- **Consigne**:
D'après l'extrait sur le jeu Fury, combien de temps ce jeu est-il resté en boutique avant de devenir gratuit ? Répondez en quelques mots, s'il vous plaît.

Episodes précédents : Tabula Rasa, Newsletter de Metin2, Trickster Online, RF Online, Auto Assault, Lord of the Rings Online, Vanguard: Saga of Heroes (seconde partie), Vanguard: Saga of Heroes (première partie), Archlord, Lineage II, Lineage II - Interlude, Dark Age of Camelot, Saga of Ryzom, Neocron, Planetside, Shadowbane, Face of Mankind. Un jour, j'aurai un système de tags pour que les lecteurs des anciens épisodes puissent trouver les plus récents. Un jour.



Donc, ouais. Fury (?), un MMO (??) australien (???), est resté environ un mois dans les boutiques avant de devenir gratuit et déposer le bilan. Le record de trois mois avant gratuisation, détenu jusqu'alors par le calamiteux Archlord, est explosé. Notons par ailleurs que pour feu Auto Assault, le studio NetDevil avait écarté cette possibilité, arguant que le programme n'avait pas été architecturé pour du "free to play" ; on peut croire que Fury y a été préparé...

Quoique. Le studio Auran semble oublier la pierre angulaire du business model d'un jeu gratuit : il faut que le produit de base soit d'excellente qualité. Je passe mon temps à le rappeler dans le Tiers-Beta ! Avec un jeu à abonnement, il faut convaincre le joueur de rester : il paie déjà un pécule à l'entrée et tous les mois, alors il faut l'encourager à continuer, en lui distribuant de nouveaux contenus et en valorisant son investissement en temps. Mais avec un jeu basique gratuit et au contenu optionnel payant, il faut convaincre le joueur de payer : certes, le produit initial est amusant, mais pour avoir un bon personnage, il faut soit jouer 25 heures par jour, soit payer quelques sous pour obtenir immédiatement un truc cool.

- **Données fournies**:
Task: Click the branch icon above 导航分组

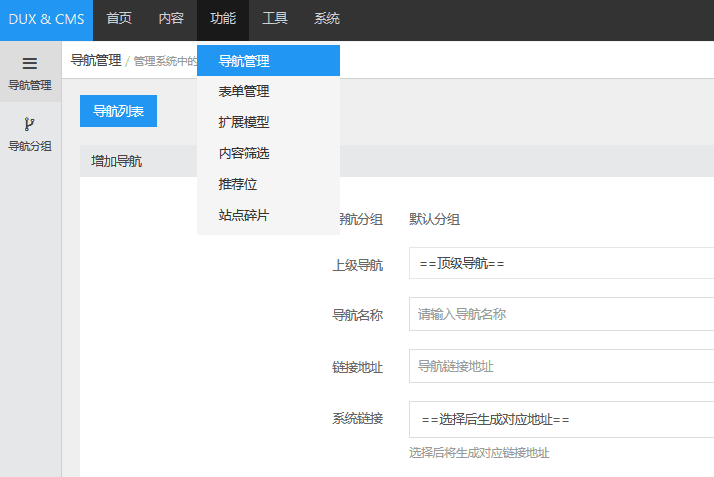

- **Résultat de l'exercice**:
Environ un mois.